José Saramago 1922-18 de junho de 2010
No dia 18, fez 15 anos que José Saramago nos deixou.
(1922- 18 de junho 2010)
José
SARAMAGO, o escritor português que em 1998 foi distinguido com o prémio
Nobel da Literatura, teria hoje 103 anos de vida na contagem do tempo.
Fora dele, continua por cá e por além fronteiras.
"As histórias para crianças devem ser escritas com palavras muito simples. Quem me dera saber escrever essas histórias.
Se
eu tivesse aquelas qualidades, poderia contar, com pormenores, uma
linda história que um dia inventei. Seria a mais linda de todas as que
se escreveram desde o tempo dos contos de fadas e princesas encantadas…
… havia uma aldeia.
…e um menino.
Sai
o menino pelos fundos do quintal, e, de árvore em árvore, como um
pintassilgo, desce o rio e depois por ele abaixo. Em certa altura,
chegou ao limite das terras até onde se aventurara sozinho. Dali para
diante começava o “planeta Marte”.
Dali para diante, para o nosso menino, será só uma pergunta: Vou ou não vou? E foi.
O
rio fazia um desvio grande, afastava-se, e de rio ele estava já um
pouco farto, tanto que o via desde que nascera. Resolveu cortar a
direito pelos campos, entre extensos olivais, ladeando misteriosas sebes
cobertas de campainhas brancas, e outras vezes metendo pelos bosques de
altas árvores onde havia clareiras macias sem rasto de gente ou bicho, e
ao redor um silêncio que zumbia, e também um calor vegetal, um cheiro
de caule fresco.
Ó que
feliz ia o menino! Andou, andou, foram rareando as árvores, e agora
havia uma charneca rasa, de mato ralo e seco, e no meio dela uma
inclinada colina redonda como uma tigela voltada.
Deu-se
o menino ao trabalho de subir a encosta, e quando chegou lá acima, que
viu ele? Nem a sorte nem a morte, nem as tábuas do destino… Era só uma
flor.
Mas tão caída, tão
murcha, que o menino se achegou, de cansado. E como este menino era
especial de história, achou que tinha de salvar a flor. Mas que é da
água? Ali, no alto, nem pinga. Cá por baixo, só no rio, e esse que longe
estava!
Não importa.
Desce
o menino a montanha, atravessa o mundo todo, chega ao grande rio, com
as mãos recolhe quanta de água lá cabia, volta o mundo atravessar, pelo
monte se arrasta, três gotas que lá chegaram, bebeu-as a flor com sede.
Vinte vezes cá e lá.
Mas a flor aprumada já dava cheiro no ar, e como se fosse uma grande árvore deitava sombra no chão.
O
menino adormeceu debaixo da flor. Passaram as horas, e os pais, como é
costume nestes casos, começaram a afligir-se muito. Saiu toda a família e
mais vizinhos à busca do menino perdido. E não o acharam.
Correram
tudo, já em lágrimas tantas, e era quase sol-pôr quando levantaram os
olhos e viram ao longe uma flor enorme que ninguém se lembrava que
estivesse ali.
Foram
todos de carreira, subiram a colina e deram com o menino adormecido.

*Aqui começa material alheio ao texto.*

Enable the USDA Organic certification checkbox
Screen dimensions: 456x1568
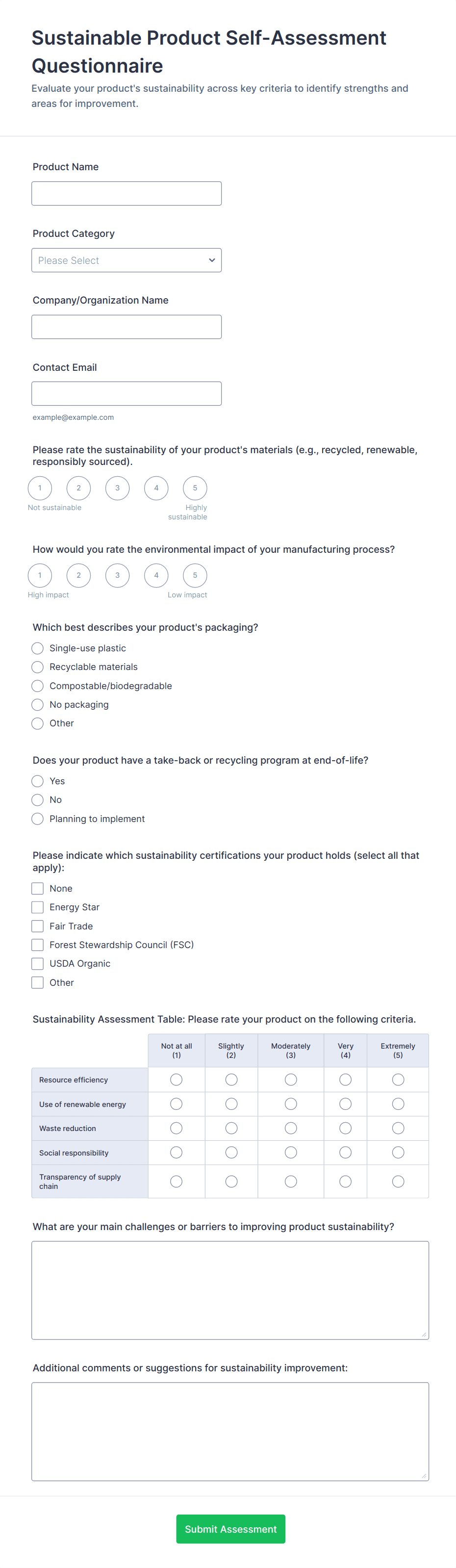click(x=38, y=964)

Sobre ele, resguardando-o do fresco da tarde, estava uma grande pétala
perfumada…
Este menino foi levado para casa, rodeado de todo o respeito, como obra de milagre.
Quando
depois passava pelas ruas, as pessoas diziam que ele saíra da aldeia
para ir fazer uma coisa que era muito maior do que o seu tamanho e do
que todos os tamanhos."
José Saramago, in, A Maior Flor do Mundo.